Porque si matizar y hacer un llamamiento a un debate sereno da alas y poder a ciertos colectivos con tufillo totalitario que van armados con una cruz o con cualquier otro símbolo sagrado con el que pretenden empalarnos a todos, renuncio al matiz. Me entran ganas de abortar yo mismo delante de ellos y de no emplear otro idioma que no sea el catalán (el aragonés no lo hablo, pero puedo aprenderlo con relativa rapidez si alguien me da unas clases a cambio de unas cervezas y un plato de migas).

Nos hemos tenido que oír tantas gilipolleces y tantos insultos a la inteligencia de los ciudadanos que pasaban por allí que no nos queda otra que pensar: “Si me buscan, me van a encontrar”.

Es cierto que mis consideraciones son de matiz y que, en líneas más que generales, creo necesaria una legislación del aborto en la que la mujer (sí, la mujer, no su pareja ni sus padres ni, mucho menos, el obispo de la diócesis) tenga una capacidad de decisión lo más plena posible, y que es de locos que los hablantes de esas dos lenguas que llevan hablándose en esas zonas de Aragón desde que desapareció el latín merecen que la Administración que sostienen con sus impuestos articule medidas para su enseñanza, preservación y difusión.

Yo no planteo enmiendas a la totalidad, no estoy en contra de ninguna de las dos leyes porque me parece que sólo se puede contraargumentar de plano a sus planteamientos -de mínimos y de puro sentido común- desde la mala leche y desde las ganas de joder a la gente.
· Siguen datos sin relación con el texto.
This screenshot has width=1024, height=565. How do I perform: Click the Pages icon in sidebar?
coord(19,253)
O desde el cerrilismo. Las tres posiciones son poderosas para contraargumentar, que conste, y siempre encontrarán palmeros y jaleadores. Sin tanto barullo histérico, quizá podríamos exponer esos matices y escucharnos unos a otros -y, especialmente, a la gente que se dedica a estudiar estos temas y tiene opiniones fundadas- para intentar hacer las cosas lo mejor posible. Como eso no parece posible, sólo queda el “trágala”, al que parece que los españoles tenemos mucha afición.
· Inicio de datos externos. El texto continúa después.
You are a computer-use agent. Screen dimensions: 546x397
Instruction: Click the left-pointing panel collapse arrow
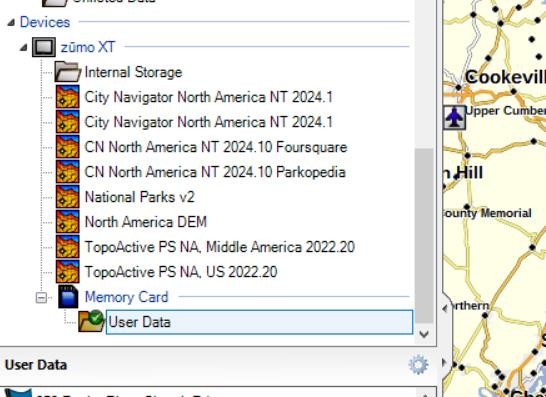(x=445, y=308)
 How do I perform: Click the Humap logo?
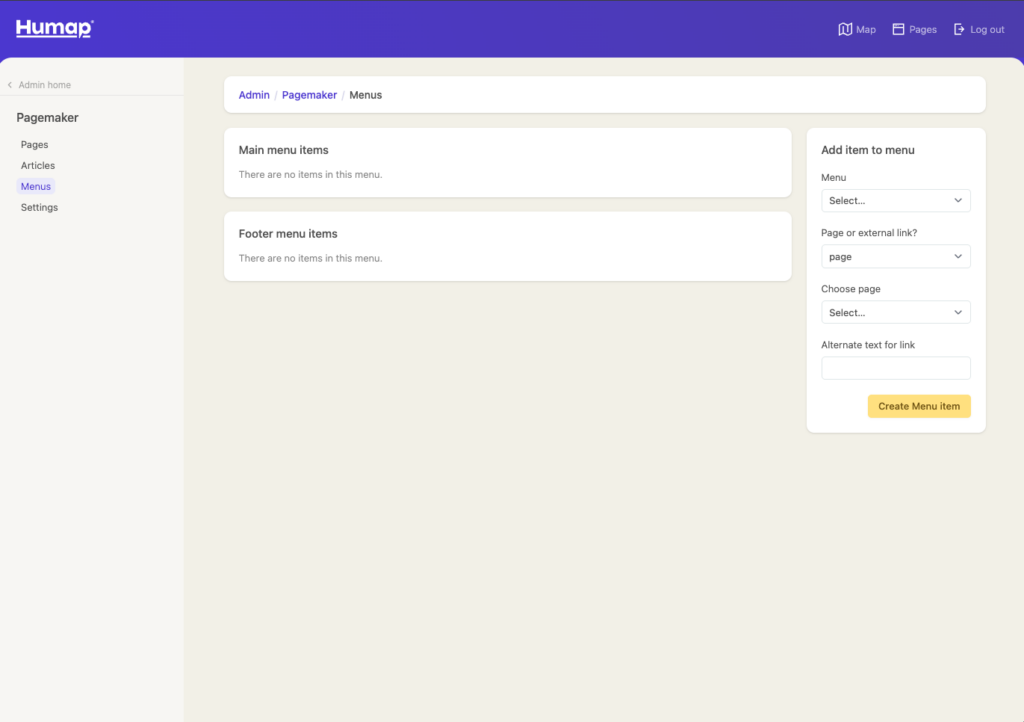point(54,29)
Tuve tiempos ha un profe de guitarra muy chuleta, fardón y un poco tontorrón que contaba siempre la misma anécdota: “Tuve una novia que me dijo: ‘Estoy harta, Romualdo (nombre más que falso). O la guitarra, o yo’. Y elegí la guitarra, por supuesto”.
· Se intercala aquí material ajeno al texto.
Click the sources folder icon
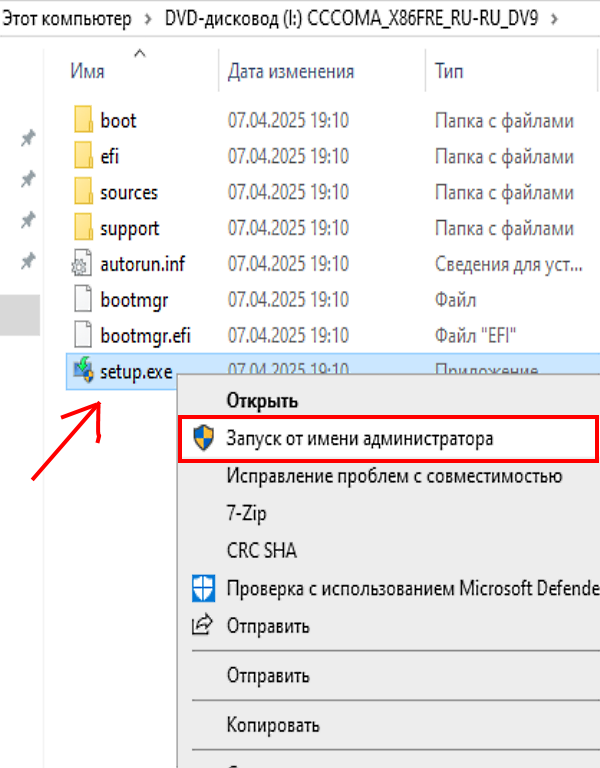 tap(83, 192)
Al margen de lo chusca y de lo pasada de rosca de la anécdota, contiene una gran enseñanza vital: la libertad y la convivencia no admiten ultimátums. Y la democracia tampoco admite el estás conmigo o contra mí. Como dice otro dicho popular: “O jugamos todos, o se rompe la baraja”. Eso sí que lo he tenido claro: quien me obligue a elegir, me tendrá siempre enfrente de él.

Porque si la alternativa es instituir una República Católica Hispana o un Aragón lingüísticamente puro (limpieza lingüística mediante, entiendo yo, pues es la única forma de conseguir una pureza que hoy no existe), tengo muy claro de qué lado de la barricada me voy a colocar.